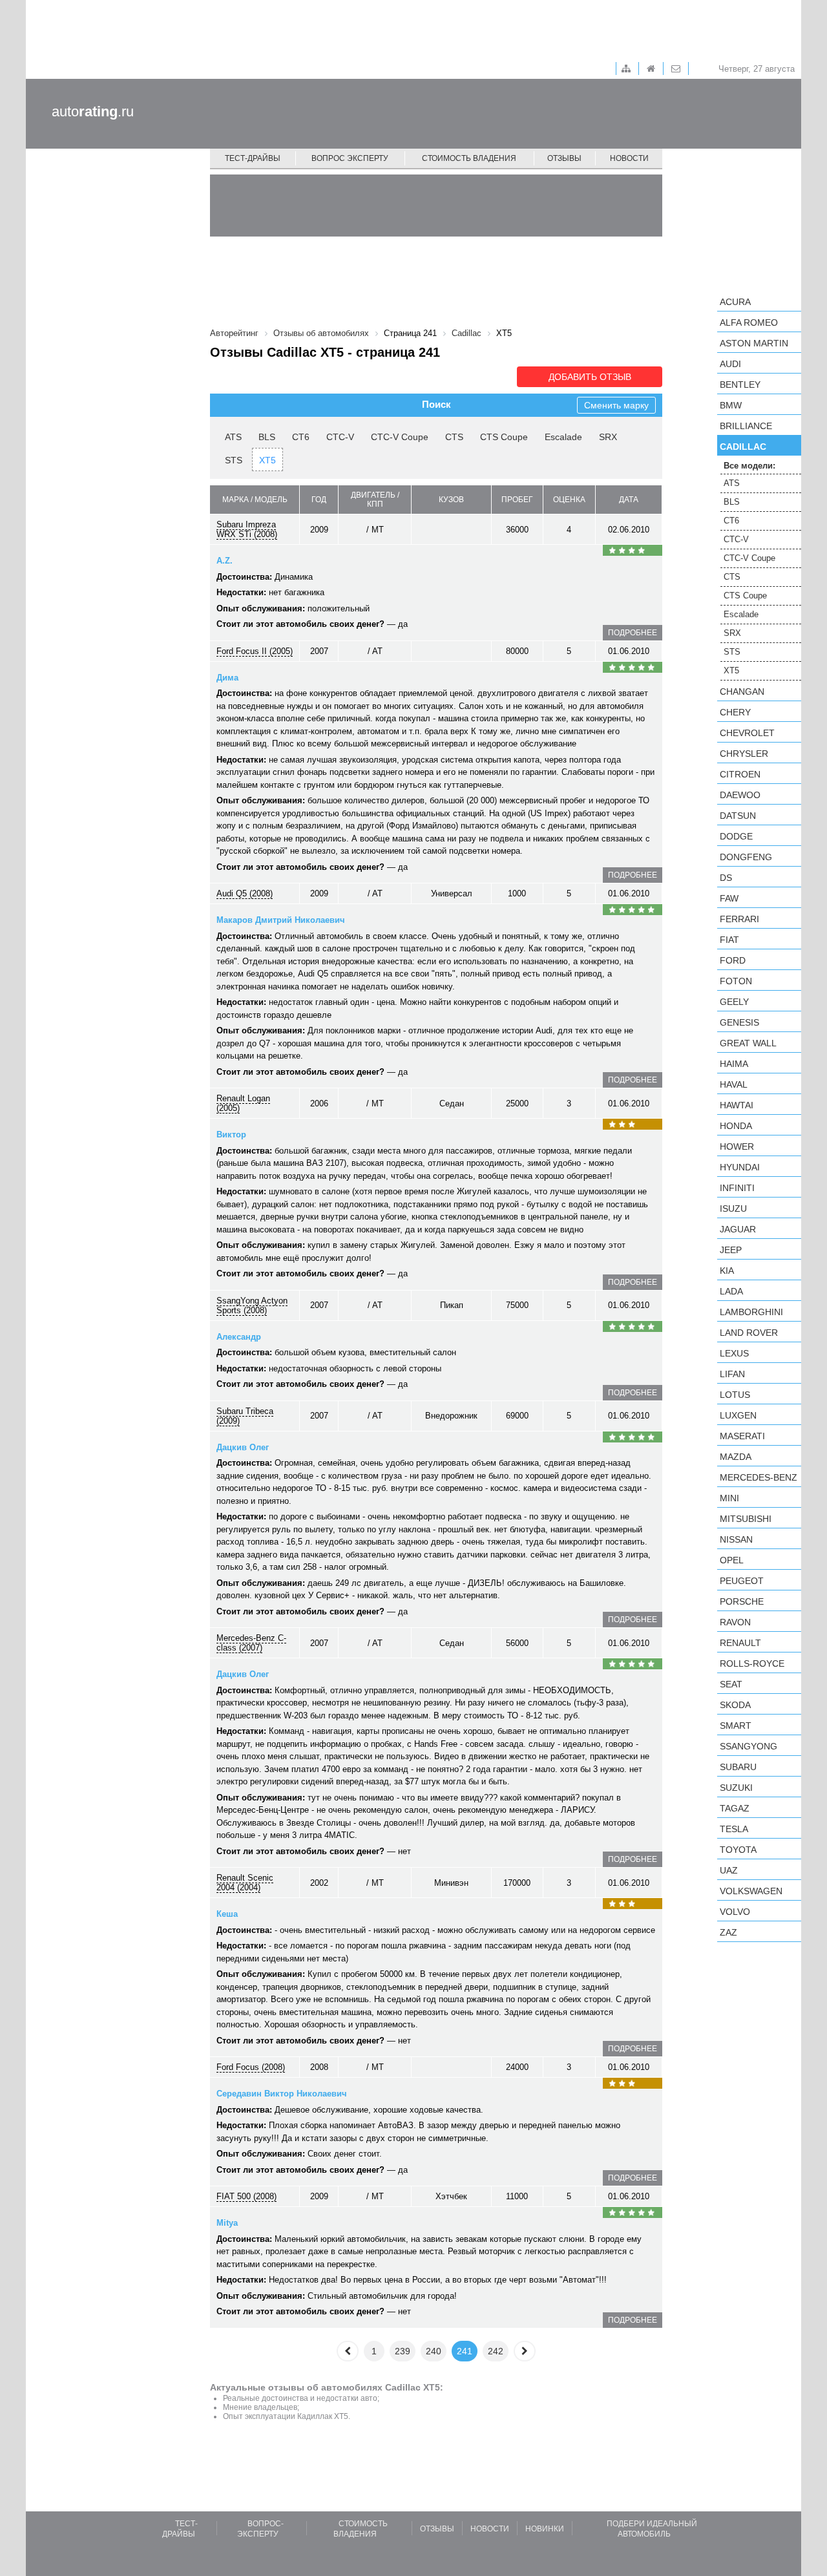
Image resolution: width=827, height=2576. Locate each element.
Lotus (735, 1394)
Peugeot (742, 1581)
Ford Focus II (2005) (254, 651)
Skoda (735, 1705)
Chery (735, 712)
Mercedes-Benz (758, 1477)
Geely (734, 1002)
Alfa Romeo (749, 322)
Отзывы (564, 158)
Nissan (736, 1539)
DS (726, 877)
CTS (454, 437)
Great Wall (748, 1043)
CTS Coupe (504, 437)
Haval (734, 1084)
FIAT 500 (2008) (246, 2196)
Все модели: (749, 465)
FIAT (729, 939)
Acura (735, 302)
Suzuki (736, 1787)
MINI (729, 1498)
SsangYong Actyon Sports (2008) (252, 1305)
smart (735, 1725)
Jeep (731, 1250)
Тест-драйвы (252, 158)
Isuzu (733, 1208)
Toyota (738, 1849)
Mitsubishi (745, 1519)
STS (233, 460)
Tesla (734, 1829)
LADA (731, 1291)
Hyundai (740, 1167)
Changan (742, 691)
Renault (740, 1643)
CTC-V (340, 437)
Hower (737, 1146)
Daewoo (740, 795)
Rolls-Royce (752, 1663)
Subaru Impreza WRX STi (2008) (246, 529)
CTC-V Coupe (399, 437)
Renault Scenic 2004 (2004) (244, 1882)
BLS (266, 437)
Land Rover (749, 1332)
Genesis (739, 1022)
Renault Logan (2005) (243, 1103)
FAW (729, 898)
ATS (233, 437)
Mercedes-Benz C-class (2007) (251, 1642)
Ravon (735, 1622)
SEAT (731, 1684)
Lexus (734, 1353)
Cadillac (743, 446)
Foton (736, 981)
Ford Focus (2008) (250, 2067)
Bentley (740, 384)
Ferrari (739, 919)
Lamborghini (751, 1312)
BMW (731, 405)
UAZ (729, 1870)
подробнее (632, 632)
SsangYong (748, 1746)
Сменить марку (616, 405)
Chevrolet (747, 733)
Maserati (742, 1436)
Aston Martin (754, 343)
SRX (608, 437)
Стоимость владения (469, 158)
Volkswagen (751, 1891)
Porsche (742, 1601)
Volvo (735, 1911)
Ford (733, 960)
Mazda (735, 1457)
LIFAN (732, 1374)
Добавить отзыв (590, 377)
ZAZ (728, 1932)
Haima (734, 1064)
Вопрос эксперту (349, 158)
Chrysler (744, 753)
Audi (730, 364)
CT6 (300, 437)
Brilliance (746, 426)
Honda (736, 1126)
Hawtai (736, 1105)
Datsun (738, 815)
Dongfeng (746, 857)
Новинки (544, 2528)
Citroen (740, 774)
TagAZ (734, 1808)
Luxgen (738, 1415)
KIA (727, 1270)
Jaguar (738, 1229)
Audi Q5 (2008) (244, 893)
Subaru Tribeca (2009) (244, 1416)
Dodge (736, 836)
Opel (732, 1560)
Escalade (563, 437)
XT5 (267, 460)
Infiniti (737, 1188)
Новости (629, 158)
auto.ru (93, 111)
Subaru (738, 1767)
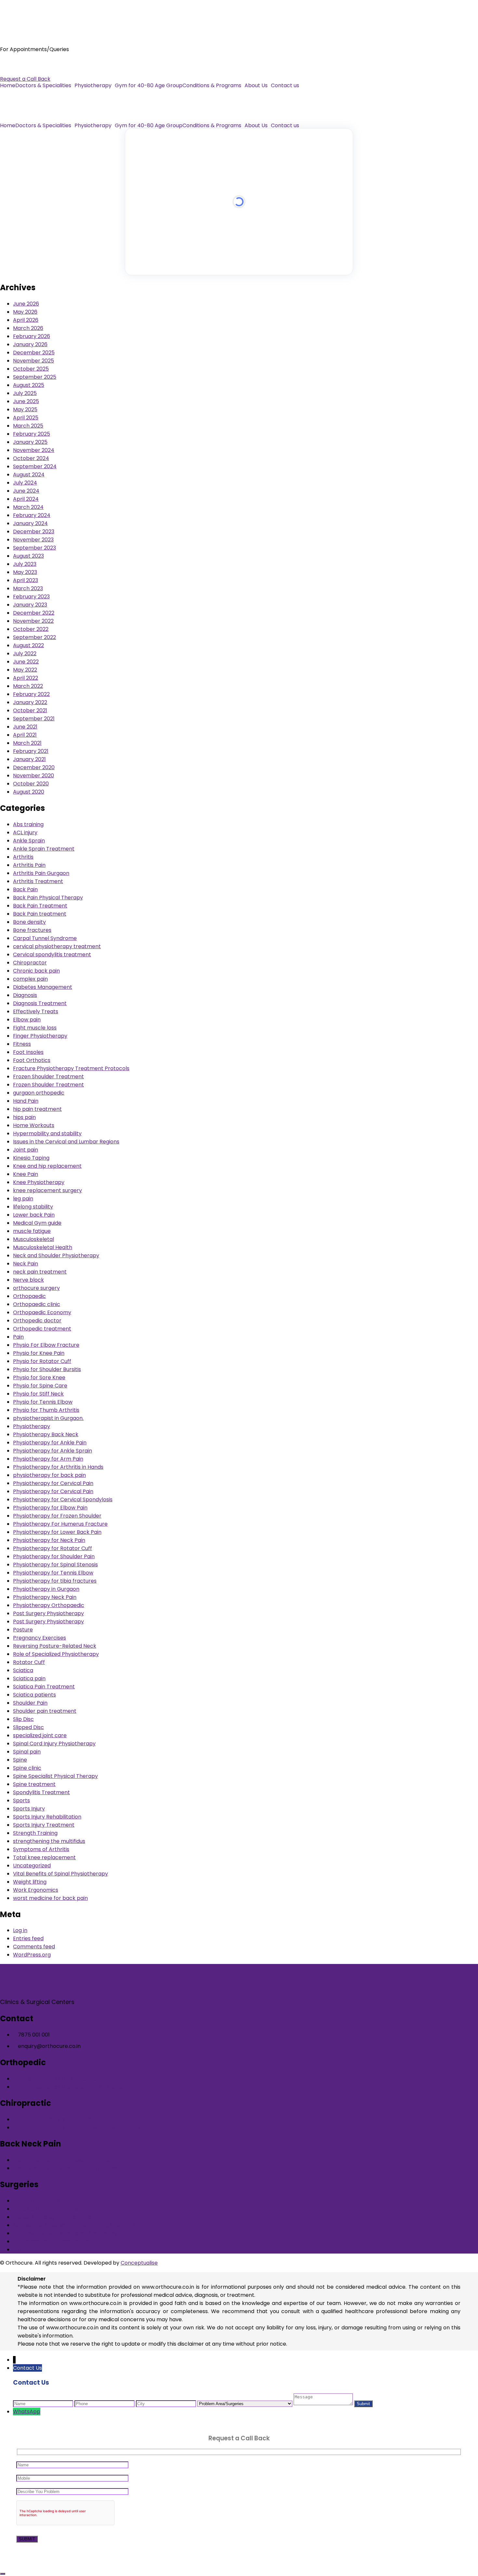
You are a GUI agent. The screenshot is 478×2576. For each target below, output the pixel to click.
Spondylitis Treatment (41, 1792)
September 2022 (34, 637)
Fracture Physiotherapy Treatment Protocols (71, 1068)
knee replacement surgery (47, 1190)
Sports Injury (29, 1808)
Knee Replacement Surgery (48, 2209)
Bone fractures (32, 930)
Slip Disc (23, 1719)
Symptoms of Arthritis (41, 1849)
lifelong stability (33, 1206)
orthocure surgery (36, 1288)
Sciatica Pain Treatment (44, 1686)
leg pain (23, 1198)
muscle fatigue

##############################

*To do:* Reproduce only the lines above spanning from the line containing "CTS Coupe (504, 437)" through the line containing "Tesla (734, 1829)", word for word.

*Written answer:*
CTS Coupe (504, 437)
Haval (734, 1084)
FIAT 500 (2008) (246, 2196)
Все модели: (749, 465)
FIAT (729, 939)
Acura (735, 302)
Suzuki (736, 1787)
MINI (729, 1498)
SsangYong Actyon Sports (2008) (252, 1305)
smart (735, 1725)
Jeep (731, 1250)
Тест-драйвы (252, 158)
Isuzu (733, 1208)
Toyota (738, 1849)
Mitsubishi (745, 1519)
STS (233, 460)
Tesla (734, 1829)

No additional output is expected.